I’m not interested, however, in judging the accused woman personally because we can draw few accurate conclusions from the reports of her case. Many will argue that her schizophrenic disorder was the sole catalyst of her actions, while many experts on mental illness have tried to convince the hard-to-convince public that having schizophrenia does not make someone more likely to commit murder or manslaughter, and bigotry against achondroplasia is certainly not a symptom of the illness. Schizophrenic disorders are complex, and armchair diagnosis is a dangerous game far too many of us like to play. The temptation is best left resisted.

But it is safe to say that the likelihood of incidents like these would dramatically decline if our society saw nothing wrong with looking like a dwarf. Humans have a long history of parents abandoning or murdering deformed or disabled children. It goes as far back as Ancient Sparta and was codified into law here in Germany under the Nazi regime. And even in cultures where disabled or deformed citizens have generally not had to fear a death sentence, being humiliated or abandoned for having a certain body type is horrid enough. Firm belief in bodily hierarchy can be found in countless corners of modern society, from the glossy pages of lifestyle magazines, to Nobel Prize winner James Watson’s lectures on inherent attractiveness, to capitalist icon Ayn Rand’s arguments about who should be considered subnormal. 
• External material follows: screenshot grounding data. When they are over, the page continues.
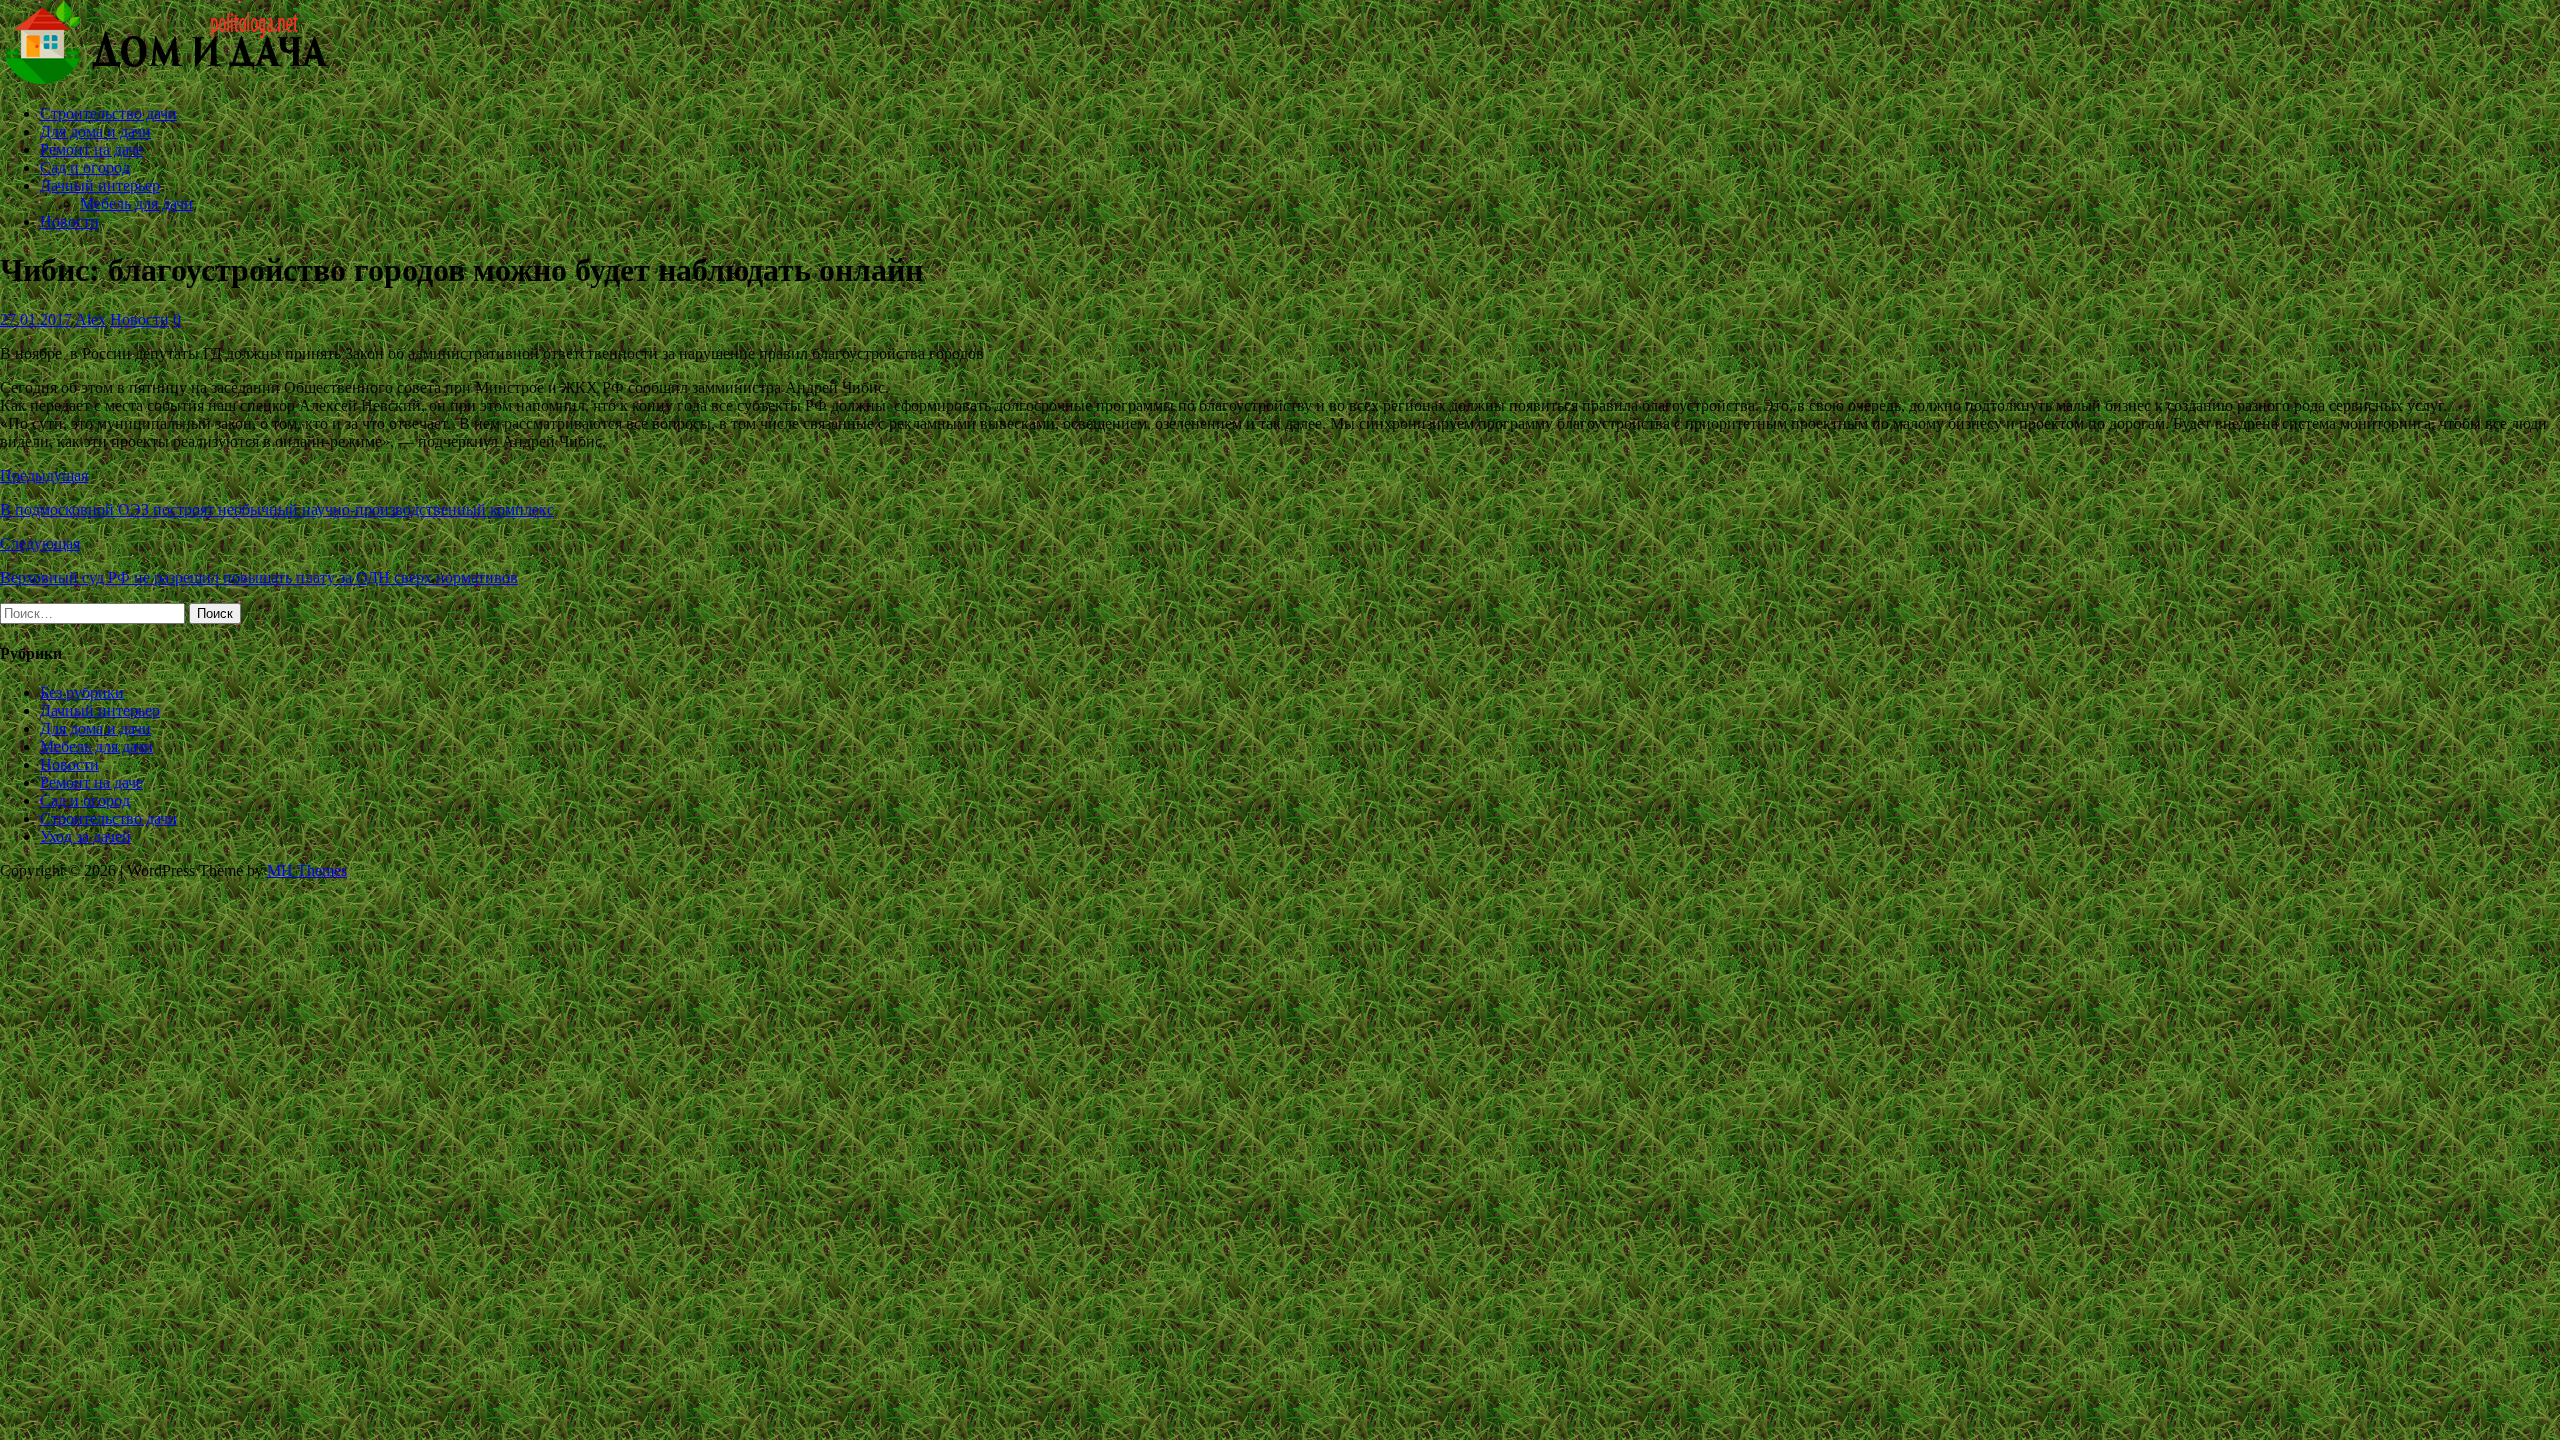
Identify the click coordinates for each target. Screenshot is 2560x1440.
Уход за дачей (85, 836)
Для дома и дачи (95, 131)
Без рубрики (82, 692)
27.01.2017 (36, 319)
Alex (90, 319)
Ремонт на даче (91, 149)
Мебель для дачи (136, 203)
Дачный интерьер (100, 185)
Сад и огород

Yet while the long history of ableism and lookism may be a daunting fact, it is also a fact that fashion is constantly in flux. Humanity’s habit of relentlessly coming up with new ideas for how bodies should look is a cause for hope. Not because a woman with achondroplasia winning a beauty pageant could ensure our universal acceptance once and for all. It couldn’t. But by understanding how utterly diverse beauty standards, athletic standards, and intelligence standards really are throughout time and space, and by facing the very real dangers of xenophobia in extremis like the horror in Sydney, we should be able to agree that we’re all better off never being “obsessed with perfection” when it comes to bodies.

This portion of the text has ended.